The Pembrokeshire Coast Path meanders for 186 miles passing towering cliffs and golden beaches. Here is our pick of the best day walks exploring the Pembrokeshire Coast.

The Pembrokeshire Coast Path is a spectacular 186 mile National Trail winding its way along the far southwest coast of Wales. During its journey, it passes towering cliffs and golden beaches, cute villages with tiny harbours and emerald-green lagoons.

It is undoubtedly some of the finest scenery in the UK.

It takes 10 to 15 days to walk the entire route from Amroth in the south to St Dogmaels in the north. But if you don’t have that sort of time, it’s entirely possible to complete some of the best sections and see many of the highlights of the Pembrokeshire Coast on shorter day walks.

We have picked our seven favourite circular walks along the Pembrokeshire Coast Path.
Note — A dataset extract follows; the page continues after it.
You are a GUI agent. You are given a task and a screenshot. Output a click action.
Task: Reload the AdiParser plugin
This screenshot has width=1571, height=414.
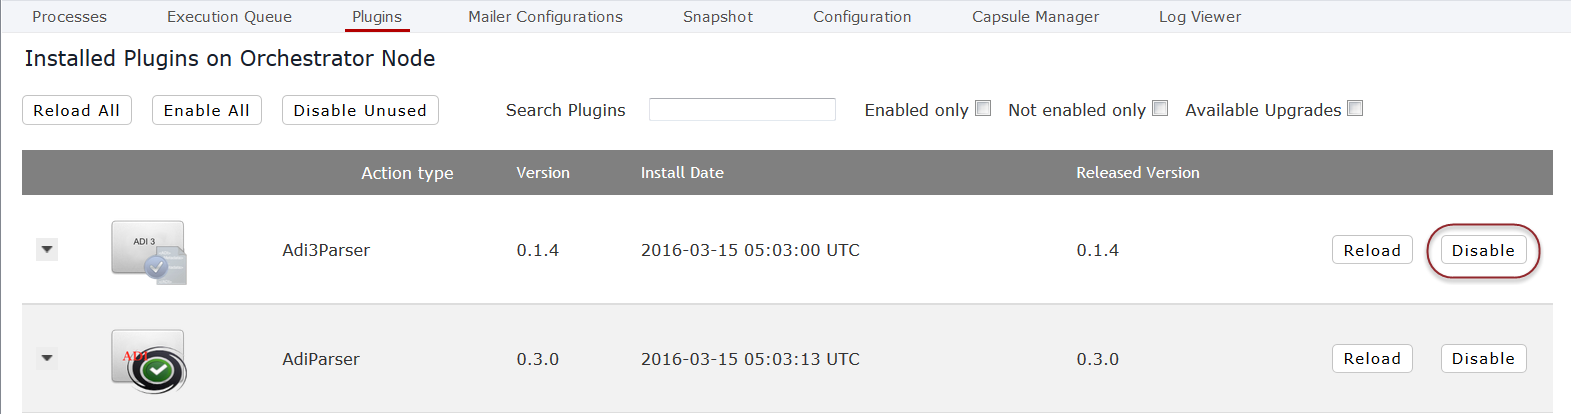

All use the National Path at some point, but to create interesting circular walks, they also head inland via craggy tops, stately homes, or pretty towns.

Some are only a couple of hours on generally flat ground, while others are more challenging – heading over headlands and up to rocky summits. Each is a little different, although all pass through magnificent scenery along lovely trails.

It goes without saying that – like almost all of our hikes – most of these Pembrokeshire walks involve a pitstop in an atmospheric pub or a well-positioned cafe.

We have included detailed maps for each hike, the best things to see and do along the trail, plus where to stay. Hopefully, everything you will need to have a great day out exploring the Pembrokeshire Coast.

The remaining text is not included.